For more detailed information about the number of variables involved and ways of parameter specifications, please go to the TESPy modules section inside the Documentation chapter.

Another frequent reason for such errors are bad starting values. We have a tutorial specifically dedicated to this topic here.

Parametric Analysis of COP#

For a constant amount of heat production, we will investigate the influence of

  • the source temperature level

  • the sink temperature level and

  • the isentropic efficiency of the compressor.

To do this, we import the numpy and matplotlib package and define the ranges and then iterate over a loop and restart the simulation for every input parameter. After each loop, we set the respective parameter back to its original value. We collect the results in lists and can finally make a scatter plot using matplotlib.

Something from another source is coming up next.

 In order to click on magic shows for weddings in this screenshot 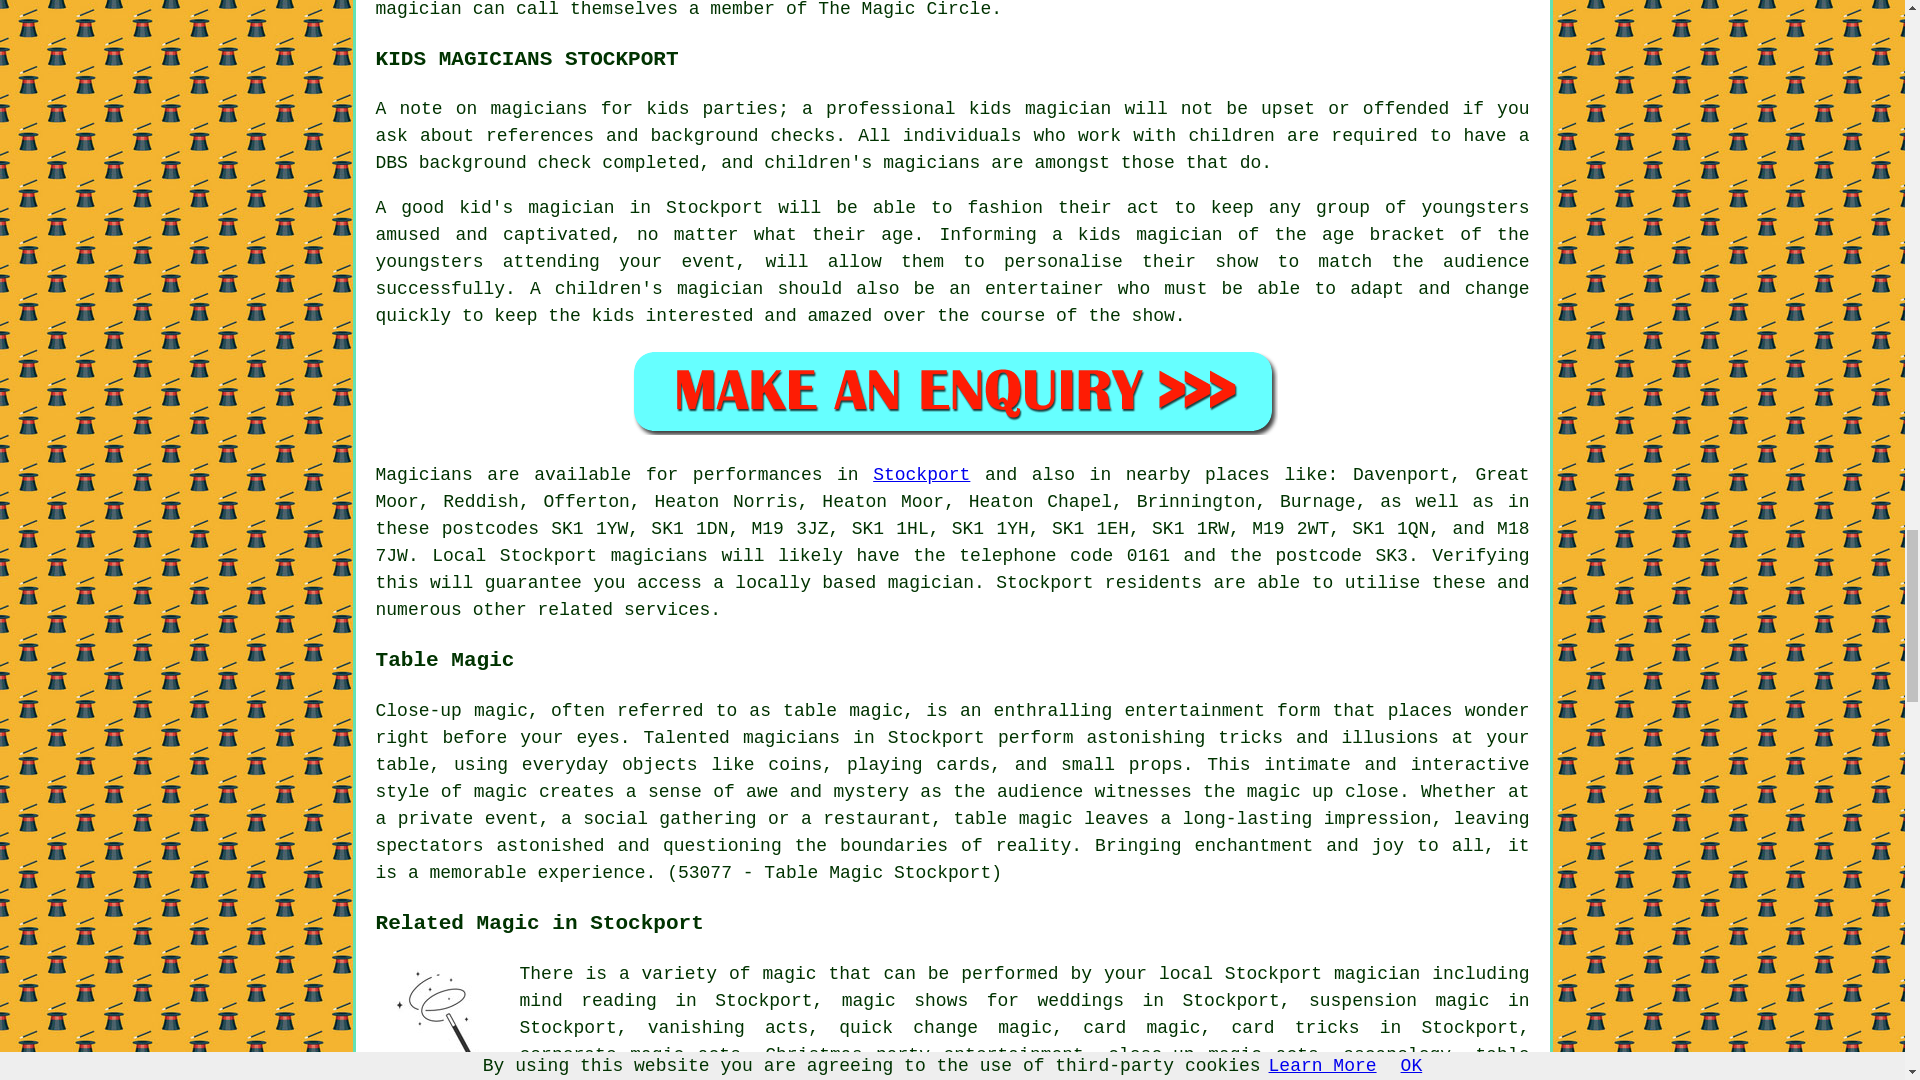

Click to expand to code section
# first go back to the original state of the specifications
co.set_attr(Q=-1e6)
cp.set_attr(pr=None, eta_s=0.85)
c1.set_attr(m=None)
c3.set_attr(T=None)
c4.set_attr(T=80)

import matplotlib.pyplot as plt
import numpy as np

# make text reasonably sized
plt.rc('font', **{'size': 18})


data = {
    'T_source': np.linspace(0, 40, 11),
    'T_sink': np.linspace(60, 100, 11),
    'eta_s': np.linspace(0.75, 0.95, 11) * 100
}
COP = {
    'T_source': [],
    'T_sink': [],
    'eta_s': []
}
description = {
    'T_source': 'Evaporation temperature in °C',
    'T_sink': 'Condensation temperature in °C',
    'eta_s': 'Isentropic efficiency in %'
}

for T in data['T_source']:
    c2.set_attr(T=T)
    my_plant.solve('design')
    COP['T_source'] += [abs(co.Q.val) / cp.P.val]

# reset to base temperature
c2.set_attr(T=20)

for T in data['T_sink']:
    c4.set_attr(T=T)
    my_plant.solve('design')
    COP['T_sink'] += [abs(co.Q.val) / cp.P.val]

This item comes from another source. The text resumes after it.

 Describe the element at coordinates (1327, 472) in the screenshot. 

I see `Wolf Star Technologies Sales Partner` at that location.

# reset to base temperature
c4.set_attr(T=80)

for eta_s in data['eta_s']:
    cp.set_attr(eta_s=eta_s / 100)
    my_plant.solve('design')
    COP['eta_s'] += [abs(co.Q.val) / cp.P.val]

fig, ax = plt.subplots(1, 3, sharey=True, figsize=(16, 8))

[a.grid() for a in ax]

i = 0
for key in data:
    ax[i].scatter(data[key], COP[key], s=100, color="#1f567d")
    ax[i].set_xlabel(description[key])
    i += 1

ax[0].set_ylabel('COP of the heat pump')

plt.tight_layout()

fig.savefig('heat_pump_parametric.svg')
Parametric analysis of the heat pump's COP

Figure: Parametric analysis of the heat pump’s COP#

Parametric analysis of the heat pump's COP

Figure: Parametric analysis of the heat pump’s COP#

The figure shows the results of the COP analysis. The base case is at an evaporation temperature of 20 °C, the condensation temperature at 80 °C and the isentropic efficiency of the compressor at 85 %.